Leitsatz (amtlich)
Ein Busfahrer, der seinen Linienbus nicht den Witterungsbedingungen anpasst und dadurch andere Verkehrsteilnehmer behindert, begeht eine Verkehrsordnungswidrigkeit..
Tenor
Der Betroffene hat sein Fahrzeug nicht den Witterungsverhältnissen angepasst und behinderte dadurch andere. Gegen ihn wird eine Geldbuße von 40,-- Euro festgesetzt. Er hat die Kosten des Verfahrens zu tragen.
Gründe
Der Betroffene ist von Beruf Busfahrer.

• [Hinweise zur Aufgabe]:
Führen Sie das Urteil über den Busfahrer, der sein Fahrzeug nicht den Witterungsverhältnissen angepasst hat, im Anschluss an den Satz „Der Betroffene ist von Beruf Busfahrer.“ fort. Die anschließenden Zeilen stammen aus einer anderen Quelle als das Urteil.

• [Bereitgestelltes Material]:
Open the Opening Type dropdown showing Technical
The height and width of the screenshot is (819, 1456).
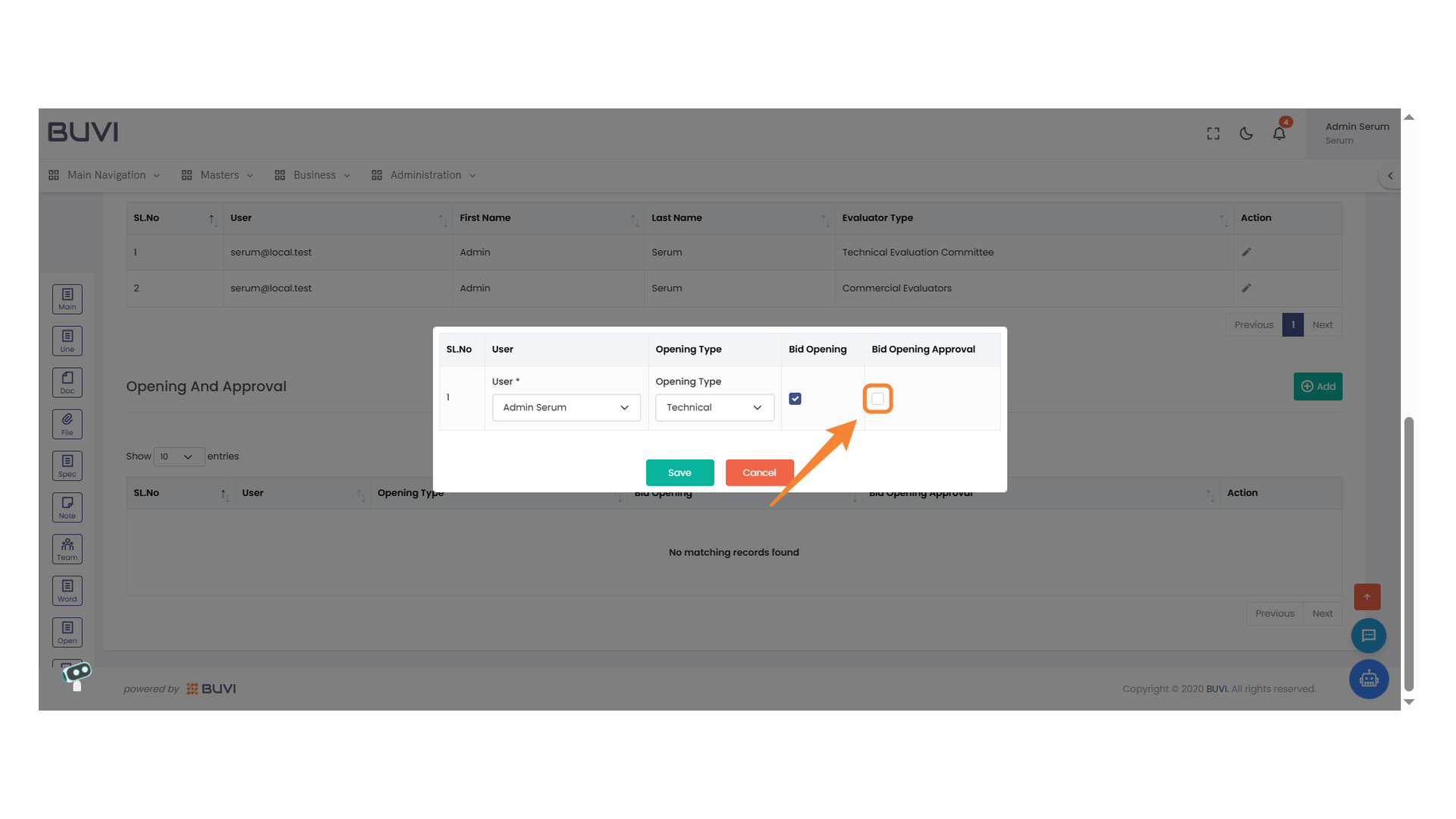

• [Lösung der Aufgabe]:
Am 02.02.2010 gegen 16.00 Uhr fuhr er in V. mit einem Linienbus. Es hatte - wie auch in den Tagen zuvor - geschneit und die Straßen war mit Schnee- bzw. Schneematsch bedeckt. Das Fahrzeug - welches der Arbeitgeber dem Betroffenen zur Verfügung gestellt hat - war mit drei Sommerreifen und einem M+S Reifen ausgestattet. Alle vier Reifen hatten nahezu gradlinig verlaufende Hauptrillen und waren nachgeschnitten. Die Profiltiefe lag zwischen 6 - 10 mm. Der Betroffene hielt mit dem Fahrzeug an der Haltestelle Parkstraße in der Friedrich-Ebert Straße an um Fahrgäste aus- und einsteigen zu lassen. Danach wollte er die Fahrt fortsetzten. Die Straße ist an dieser Stelle leicht ansteigend. Aufgrund des Schnees bzw. des Schneematsche drehten die Reifen durch und der Bus rutschte zurück. Es gelang dem Betroffenen mit der ihm zur Verfügung stehenden Bereifung nicht, die Fahrt fortzusetzen. Er musste zur Sicherheit die Reifen mit Unterlegkeilen sichern, um eine weiteres Abrutschen zu Vermeiden. Aufgrund der Behinderung musste die Friederich-Ebert Straße in Fahrtrichtung Willy-Brandt-Platz kurzfristig gesperrt werden. Andere Fahrzeuge die mit Winterreifen ausgestattet waren, konnte die Stelle problemlos passieren.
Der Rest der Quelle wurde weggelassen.